*** Opening of DATASET ENTRIES ***

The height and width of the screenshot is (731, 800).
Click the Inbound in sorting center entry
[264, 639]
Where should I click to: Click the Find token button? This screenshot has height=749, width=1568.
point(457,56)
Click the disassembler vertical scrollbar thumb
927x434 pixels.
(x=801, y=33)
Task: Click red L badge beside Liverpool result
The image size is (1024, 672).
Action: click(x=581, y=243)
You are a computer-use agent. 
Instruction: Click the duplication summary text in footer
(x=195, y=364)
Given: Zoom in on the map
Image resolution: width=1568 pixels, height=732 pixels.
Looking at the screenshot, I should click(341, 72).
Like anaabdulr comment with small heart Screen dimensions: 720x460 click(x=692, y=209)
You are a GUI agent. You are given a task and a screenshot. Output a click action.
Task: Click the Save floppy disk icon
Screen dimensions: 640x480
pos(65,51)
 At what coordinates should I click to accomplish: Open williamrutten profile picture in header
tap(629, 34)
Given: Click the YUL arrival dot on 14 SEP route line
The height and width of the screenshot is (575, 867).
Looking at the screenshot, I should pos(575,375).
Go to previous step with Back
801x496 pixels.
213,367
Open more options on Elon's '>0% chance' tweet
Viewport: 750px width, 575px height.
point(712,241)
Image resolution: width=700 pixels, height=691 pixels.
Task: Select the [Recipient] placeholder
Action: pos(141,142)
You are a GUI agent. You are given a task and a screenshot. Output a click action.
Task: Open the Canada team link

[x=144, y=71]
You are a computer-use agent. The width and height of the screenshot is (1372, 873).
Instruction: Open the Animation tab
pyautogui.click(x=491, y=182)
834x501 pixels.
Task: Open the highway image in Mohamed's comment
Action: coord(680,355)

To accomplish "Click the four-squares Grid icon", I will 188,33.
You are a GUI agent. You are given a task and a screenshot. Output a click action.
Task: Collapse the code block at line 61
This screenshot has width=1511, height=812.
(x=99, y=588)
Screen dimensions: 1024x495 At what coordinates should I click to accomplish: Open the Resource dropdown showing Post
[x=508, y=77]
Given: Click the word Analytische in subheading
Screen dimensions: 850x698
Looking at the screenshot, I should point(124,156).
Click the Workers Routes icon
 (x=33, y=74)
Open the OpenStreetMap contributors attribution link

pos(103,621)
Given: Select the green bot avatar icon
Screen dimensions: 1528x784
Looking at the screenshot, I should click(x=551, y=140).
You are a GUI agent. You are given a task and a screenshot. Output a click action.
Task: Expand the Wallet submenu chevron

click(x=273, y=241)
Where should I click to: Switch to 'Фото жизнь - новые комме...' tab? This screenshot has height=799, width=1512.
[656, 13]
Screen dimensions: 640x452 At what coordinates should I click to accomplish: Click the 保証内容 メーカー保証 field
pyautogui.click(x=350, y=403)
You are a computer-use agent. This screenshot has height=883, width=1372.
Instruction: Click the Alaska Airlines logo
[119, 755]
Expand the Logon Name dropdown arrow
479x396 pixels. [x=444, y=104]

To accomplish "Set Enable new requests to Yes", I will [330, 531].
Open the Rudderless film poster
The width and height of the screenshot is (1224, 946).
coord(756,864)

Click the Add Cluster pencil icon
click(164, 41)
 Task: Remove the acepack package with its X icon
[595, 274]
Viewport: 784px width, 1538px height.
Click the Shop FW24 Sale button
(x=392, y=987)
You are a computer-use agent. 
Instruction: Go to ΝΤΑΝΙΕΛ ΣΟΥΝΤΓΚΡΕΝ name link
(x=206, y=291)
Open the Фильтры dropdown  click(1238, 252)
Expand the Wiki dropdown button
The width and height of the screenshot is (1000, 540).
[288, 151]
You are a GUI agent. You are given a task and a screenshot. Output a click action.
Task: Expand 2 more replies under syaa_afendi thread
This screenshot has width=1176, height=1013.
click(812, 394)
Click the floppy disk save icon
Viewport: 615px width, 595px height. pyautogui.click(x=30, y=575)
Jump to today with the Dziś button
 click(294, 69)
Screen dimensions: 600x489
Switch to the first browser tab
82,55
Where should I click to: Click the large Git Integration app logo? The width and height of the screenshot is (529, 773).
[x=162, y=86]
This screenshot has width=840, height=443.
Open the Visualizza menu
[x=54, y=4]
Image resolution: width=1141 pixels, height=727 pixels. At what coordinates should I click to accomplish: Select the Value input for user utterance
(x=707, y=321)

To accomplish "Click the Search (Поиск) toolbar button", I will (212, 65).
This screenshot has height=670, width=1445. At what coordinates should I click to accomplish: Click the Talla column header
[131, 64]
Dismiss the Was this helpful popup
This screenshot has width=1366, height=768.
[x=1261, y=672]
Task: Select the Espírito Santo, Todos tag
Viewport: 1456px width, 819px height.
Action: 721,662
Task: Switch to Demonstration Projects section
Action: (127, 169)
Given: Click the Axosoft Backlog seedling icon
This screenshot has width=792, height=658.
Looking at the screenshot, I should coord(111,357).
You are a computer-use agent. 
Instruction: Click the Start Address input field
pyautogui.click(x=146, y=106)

*** Close of DATASET ENTRIES ***

» TO DO: Your job is to give the data above again exactly, in full.

» REPLY:
The height and width of the screenshot is (731, 800).
Click the Inbound in sorting center entry
[264, 639]
Where should I click to: Click the Find token button? This screenshot has height=749, width=1568.
point(457,56)
Click the disassembler vertical scrollbar thumb
927x434 pixels.
(x=801, y=33)
Task: Click red L badge beside Liverpool result
The image size is (1024, 672).
Action: click(x=581, y=243)
You are a computer-use agent. 
Instruction: Click the duplication summary text in footer
(x=195, y=364)
Given: Zoom in on the map
Image resolution: width=1568 pixels, height=732 pixels.
Looking at the screenshot, I should click(341, 72).
Like anaabdulr comment with small heart Screen dimensions: 720x460 click(x=692, y=209)
You are a GUI agent. You are given a task and a screenshot. Output a click action.
Task: Click the Save floppy disk icon
Screen dimensions: 640x480
pos(65,51)
 At what coordinates should I click to accomplish: Open williamrutten profile picture in header
tap(629, 34)
Given: Click the YUL arrival dot on 14 SEP route line
The height and width of the screenshot is (575, 867).
Looking at the screenshot, I should pos(575,375).
Go to previous step with Back
801x496 pixels.
213,367
Open more options on Elon's '>0% chance' tweet
Viewport: 750px width, 575px height.
point(712,241)
Image resolution: width=700 pixels, height=691 pixels.
Task: Select the [Recipient] placeholder
Action: pos(141,142)
You are a GUI agent. You are given a task and a screenshot. Output a click action.
Task: Open the Canada team link

[x=144, y=71]
You are a computer-use agent. The width and height of the screenshot is (1372, 873).
Instruction: Open the Animation tab
pyautogui.click(x=491, y=182)
834x501 pixels.
Task: Open the highway image in Mohamed's comment
Action: coord(680,355)

To accomplish "Click the four-squares Grid icon", I will 188,33.
You are a GUI agent. You are given a task and a screenshot. Output a click action.
Task: Collapse the code block at line 61
This screenshot has width=1511, height=812.
(x=99, y=588)
Screen dimensions: 1024x495 At what coordinates should I click to accomplish: Open the Resource dropdown showing Post
[x=508, y=77]
Given: Click the word Analytische in subheading
Screen dimensions: 850x698
Looking at the screenshot, I should point(124,156).
Click the Workers Routes icon
 (x=33, y=74)
Open the OpenStreetMap contributors attribution link

pos(103,621)
Given: Select the green bot avatar icon
Screen dimensions: 1528x784
Looking at the screenshot, I should click(x=551, y=140).
You are a GUI agent. You are given a task and a screenshot. Output a click action.
Task: Expand the Wallet submenu chevron

click(x=273, y=241)
Where should I click to: Switch to 'Фото жизнь - новые комме...' tab? This screenshot has height=799, width=1512.
[656, 13]
Screen dimensions: 640x452 At what coordinates should I click to accomplish: Click the 保証内容 メーカー保証 field
pyautogui.click(x=350, y=403)
You are a computer-use agent. This screenshot has height=883, width=1372.
Instruction: Click the Alaska Airlines logo
[119, 755]
Expand the Logon Name dropdown arrow
479x396 pixels. [x=444, y=104]

To accomplish "Set Enable new requests to Yes", I will [330, 531].
Open the Rudderless film poster
The width and height of the screenshot is (1224, 946).
coord(756,864)

Click the Add Cluster pencil icon
click(164, 41)
 Task: Remove the acepack package with its X icon
[595, 274]
Viewport: 784px width, 1538px height.
Click the Shop FW24 Sale button
(x=392, y=987)
You are a computer-use agent. 
Instruction: Go to ΝΤΑΝΙΕΛ ΣΟΥΝΤΓΚΡΕΝ name link
(x=206, y=291)
Open the Фильтры dropdown  click(1238, 252)
Expand the Wiki dropdown button
The width and height of the screenshot is (1000, 540).
[288, 151]
You are a GUI agent. You are given a task and a screenshot. Output a click action.
Task: Expand 2 more replies under syaa_afendi thread
This screenshot has width=1176, height=1013.
click(812, 394)
Click the floppy disk save icon
Viewport: 615px width, 595px height. pyautogui.click(x=30, y=575)
Jump to today with the Dziś button
 click(294, 69)
Screen dimensions: 600x489
Switch to the first browser tab
82,55
Where should I click to: Click the large Git Integration app logo? The width and height of the screenshot is (529, 773).
[x=162, y=86]
This screenshot has width=840, height=443.
Open the Visualizza menu
[x=54, y=4]
Image resolution: width=1141 pixels, height=727 pixels. At what coordinates should I click to accomplish: Select the Value input for user utterance
(x=707, y=321)

To accomplish "Click the Search (Поиск) toolbar button", I will (212, 65).
This screenshot has height=670, width=1445. At what coordinates should I click to accomplish: Click the Talla column header
[131, 64]
Dismiss the Was this helpful popup
This screenshot has width=1366, height=768.
[x=1261, y=672]
Task: Select the Espírito Santo, Todos tag
Viewport: 1456px width, 819px height.
Action: 721,662
Task: Switch to Demonstration Projects section
Action: (127, 169)
Given: Click the Axosoft Backlog seedling icon
This screenshot has width=792, height=658.
Looking at the screenshot, I should coord(111,357).
You are a computer-use agent. 
Instruction: Click the Start Address input field
pyautogui.click(x=146, y=106)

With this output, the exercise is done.